Era la noche del 26 de abril de 1895. Hacía quince días que lo habían nombrado mayor general del Ejército Libertador de Cuba. José Martí firmó la carta que acababa de escribirles «a Carmen Miyares y sus hijos» y procuró conciliar el sueño. No lo sabía, pero seguramente lo presentía: estaba a escasos veintitrés días de caer herido de muerte en la acción de Dos Ríos, no muy lejos de allí en la misma jurisdicción de Guantánamo. En la carta había dicho:

«Yo escribo en mi hamaca, a la luz de una vela de cera, sujeta junto a mis rodillas por una púa clavada en tierra.... Sentía anoche piedad en mis manos, cuando ayudaba a curar a los heridos... esta jornada valiente de ayer cerró una marcha a pie de trece días continuos, por las montañas agrias o ricas de Baracoa, la marcha de los seis hombres que se echaron sin guía, por la tierra ignorada y la noche, a encararse triunfantes contra España.
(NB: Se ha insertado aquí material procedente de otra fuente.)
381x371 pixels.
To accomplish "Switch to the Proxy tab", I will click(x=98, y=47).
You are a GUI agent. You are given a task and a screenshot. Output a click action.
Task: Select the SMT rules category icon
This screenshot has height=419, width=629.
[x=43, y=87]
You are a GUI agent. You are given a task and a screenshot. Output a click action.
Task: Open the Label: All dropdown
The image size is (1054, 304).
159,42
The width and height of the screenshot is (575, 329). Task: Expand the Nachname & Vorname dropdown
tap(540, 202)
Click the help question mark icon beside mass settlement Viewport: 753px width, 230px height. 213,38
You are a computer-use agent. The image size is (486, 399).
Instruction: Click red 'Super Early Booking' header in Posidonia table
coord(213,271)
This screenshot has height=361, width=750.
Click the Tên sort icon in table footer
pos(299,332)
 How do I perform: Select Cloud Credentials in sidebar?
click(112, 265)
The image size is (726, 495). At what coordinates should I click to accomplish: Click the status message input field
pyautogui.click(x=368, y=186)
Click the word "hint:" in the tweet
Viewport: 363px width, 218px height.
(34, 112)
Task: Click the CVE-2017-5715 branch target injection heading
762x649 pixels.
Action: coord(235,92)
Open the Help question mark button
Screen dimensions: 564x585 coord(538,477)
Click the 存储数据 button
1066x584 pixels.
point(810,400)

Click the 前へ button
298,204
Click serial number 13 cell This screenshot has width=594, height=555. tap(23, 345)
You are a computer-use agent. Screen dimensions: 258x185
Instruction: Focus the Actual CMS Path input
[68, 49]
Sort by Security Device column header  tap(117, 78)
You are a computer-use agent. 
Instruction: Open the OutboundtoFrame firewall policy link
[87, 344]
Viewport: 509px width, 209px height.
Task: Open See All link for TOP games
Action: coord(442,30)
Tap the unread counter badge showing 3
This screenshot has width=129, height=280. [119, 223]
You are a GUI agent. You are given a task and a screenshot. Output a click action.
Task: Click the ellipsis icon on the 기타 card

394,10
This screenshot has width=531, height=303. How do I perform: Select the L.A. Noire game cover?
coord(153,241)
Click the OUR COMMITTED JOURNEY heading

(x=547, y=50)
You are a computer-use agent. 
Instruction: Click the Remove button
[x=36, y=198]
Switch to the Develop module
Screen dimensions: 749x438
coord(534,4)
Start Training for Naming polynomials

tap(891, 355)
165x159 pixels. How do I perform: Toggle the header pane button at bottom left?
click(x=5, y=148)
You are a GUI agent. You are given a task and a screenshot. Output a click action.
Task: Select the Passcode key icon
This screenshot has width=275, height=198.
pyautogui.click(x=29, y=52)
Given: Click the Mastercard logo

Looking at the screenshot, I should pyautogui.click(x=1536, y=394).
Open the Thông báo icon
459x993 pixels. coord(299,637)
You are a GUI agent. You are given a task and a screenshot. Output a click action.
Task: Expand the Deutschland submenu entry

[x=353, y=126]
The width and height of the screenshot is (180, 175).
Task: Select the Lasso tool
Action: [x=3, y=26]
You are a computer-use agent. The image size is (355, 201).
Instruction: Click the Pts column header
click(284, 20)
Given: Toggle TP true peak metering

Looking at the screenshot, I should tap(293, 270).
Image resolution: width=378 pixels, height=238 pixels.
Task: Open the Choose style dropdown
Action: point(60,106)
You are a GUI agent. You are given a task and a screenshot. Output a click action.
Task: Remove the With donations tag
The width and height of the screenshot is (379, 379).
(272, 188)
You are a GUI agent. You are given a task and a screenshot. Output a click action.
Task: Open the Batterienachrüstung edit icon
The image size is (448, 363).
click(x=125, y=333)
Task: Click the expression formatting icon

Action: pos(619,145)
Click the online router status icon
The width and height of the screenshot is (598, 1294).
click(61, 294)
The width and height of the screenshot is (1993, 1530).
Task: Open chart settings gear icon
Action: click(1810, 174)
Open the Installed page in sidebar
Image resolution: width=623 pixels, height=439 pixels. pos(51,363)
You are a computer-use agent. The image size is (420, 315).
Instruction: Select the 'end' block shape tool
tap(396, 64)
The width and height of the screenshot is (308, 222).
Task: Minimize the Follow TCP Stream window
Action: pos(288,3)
»Éramos treinta cuando abrazamos a José Maceo. Dejamos atrás orden y cariño. No sentíamos ni en el humor ni en el cuerpo la angustiosa fatiga, los pedregales a la cintura, los ríos o los muslos, el día sin comer, la noche en el capote por el hielo de la lluvia, los pies rotos.... Envío del cielo libre un saludo de orgullo por nuestra patria, tan bella en sus hombres como en su naturaleza... No soy inútil ni me he hallado desconocido en nuestros montes; pero poco hace en el mundo quien no se siente amado.»1

De veras es admirable que en esta carta personal José Martí, apóstol de la independencia cubana, dé a entender que lo que siente en el alma y en el cuerpo no son las privaciones físicas, sino la piedad y el amor. Descarta el hambre, el dolor, el frío y la fatiga, mientras que destaca la piedad que administra con las manos al hacer las veces de enfermero, y el amor que devengan sus acciones en favor de su pueblo. En esto Martí se asemeja a San Pablo, apóstol de los gentiles. En su segunda carta a los corintios, Pablo les recuerda las privaciones que ha sufrido —azotes, cárceles, tumultos, trabajos pesados, desvelos y hambre—, y su servicio piadoso, por amor a Dios, en favor de su pueblo. Y así como Martí, lo que estima Pablo es el afecto que sienten por él quienes de veras lo conocen.2

La mejor forma de rendirles homenaje a estos magnos apóstoles de la historia sagrada y universal es seguir su ejemplo. Desestimemos nosotros también las privaciones físicas que nos toquen, y estimemos más bien el amor de los que de veras nos conocen. Aceptemos a Cristo y el incomparable amor que nos mostró mediante su muerte en la cruz por nosotros, y así nos armaremos de un amor compasivo que nos asegurará el afecto de quienes mejor nos conocen en este mundo y en el más allá.


1 José Martí, Cartas de José Martí, «A Carmen Miyares y sus hijos» (Cerca de Guantánamo, 26 de abril de 1895), reproducido en A Propósito de José Martí y su obra (Bogotá: Editorial Norma, 1994), pp. 18-19.